**Requirement:** Retype each line below precisely.

(Records from a data source)
********************
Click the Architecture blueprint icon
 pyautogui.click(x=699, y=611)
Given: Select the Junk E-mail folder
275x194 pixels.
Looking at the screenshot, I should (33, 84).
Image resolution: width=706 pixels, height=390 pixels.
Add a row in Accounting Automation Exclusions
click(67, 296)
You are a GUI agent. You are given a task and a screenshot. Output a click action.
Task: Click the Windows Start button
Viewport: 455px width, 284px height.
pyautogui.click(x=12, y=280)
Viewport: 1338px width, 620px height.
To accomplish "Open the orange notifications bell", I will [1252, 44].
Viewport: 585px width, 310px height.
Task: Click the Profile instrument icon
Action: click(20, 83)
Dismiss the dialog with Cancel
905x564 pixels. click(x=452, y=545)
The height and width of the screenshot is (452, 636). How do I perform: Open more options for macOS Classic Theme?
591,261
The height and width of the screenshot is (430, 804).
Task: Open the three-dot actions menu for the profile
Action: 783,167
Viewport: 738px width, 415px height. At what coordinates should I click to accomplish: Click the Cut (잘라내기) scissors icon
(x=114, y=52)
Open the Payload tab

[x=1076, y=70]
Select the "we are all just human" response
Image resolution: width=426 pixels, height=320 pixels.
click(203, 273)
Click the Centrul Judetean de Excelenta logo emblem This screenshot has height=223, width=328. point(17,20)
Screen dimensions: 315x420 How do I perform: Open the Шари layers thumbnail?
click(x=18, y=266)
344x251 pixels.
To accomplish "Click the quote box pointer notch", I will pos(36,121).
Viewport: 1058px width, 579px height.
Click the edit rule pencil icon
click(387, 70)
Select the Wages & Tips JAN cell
********************
**Exercise result:**
Click the Architecture blueprint icon
 pyautogui.click(x=699, y=611)
Given: Select the Junk E-mail folder
275x194 pixels.
Looking at the screenshot, I should (33, 84).
Image resolution: width=706 pixels, height=390 pixels.
Add a row in Accounting Automation Exclusions
click(67, 296)
You are a GUI agent. You are given a task and a screenshot. Output a click action.
Task: Click the Windows Start button
Viewport: 455px width, 284px height.
pyautogui.click(x=12, y=280)
Viewport: 1338px width, 620px height.
To accomplish "Open the orange notifications bell", I will [1252, 44].
Viewport: 585px width, 310px height.
Task: Click the Profile instrument icon
Action: click(20, 83)
Dismiss the dialog with Cancel
905x564 pixels. click(x=452, y=545)
The height and width of the screenshot is (452, 636). How do I perform: Open more options for macOS Classic Theme?
591,261
The height and width of the screenshot is (430, 804).
Task: Open the three-dot actions menu for the profile
Action: 783,167
Viewport: 738px width, 415px height. At what coordinates should I click to accomplish: Click the Cut (잘라내기) scissors icon
(x=114, y=52)
Open the Payload tab

[x=1076, y=70]
Select the "we are all just human" response
Image resolution: width=426 pixels, height=320 pixels.
click(203, 273)
Click the Centrul Judetean de Excelenta logo emblem This screenshot has height=223, width=328. point(17,20)
Screen dimensions: 315x420 How do I perform: Open the Шари layers thumbnail?
click(x=18, y=266)
344x251 pixels.
To accomplish "Click the quote box pointer notch", I will pos(36,121).
Viewport: 1058px width, 579px height.
Click the edit rule pencil icon
click(387, 70)
Select the Wages & Tips JAN cell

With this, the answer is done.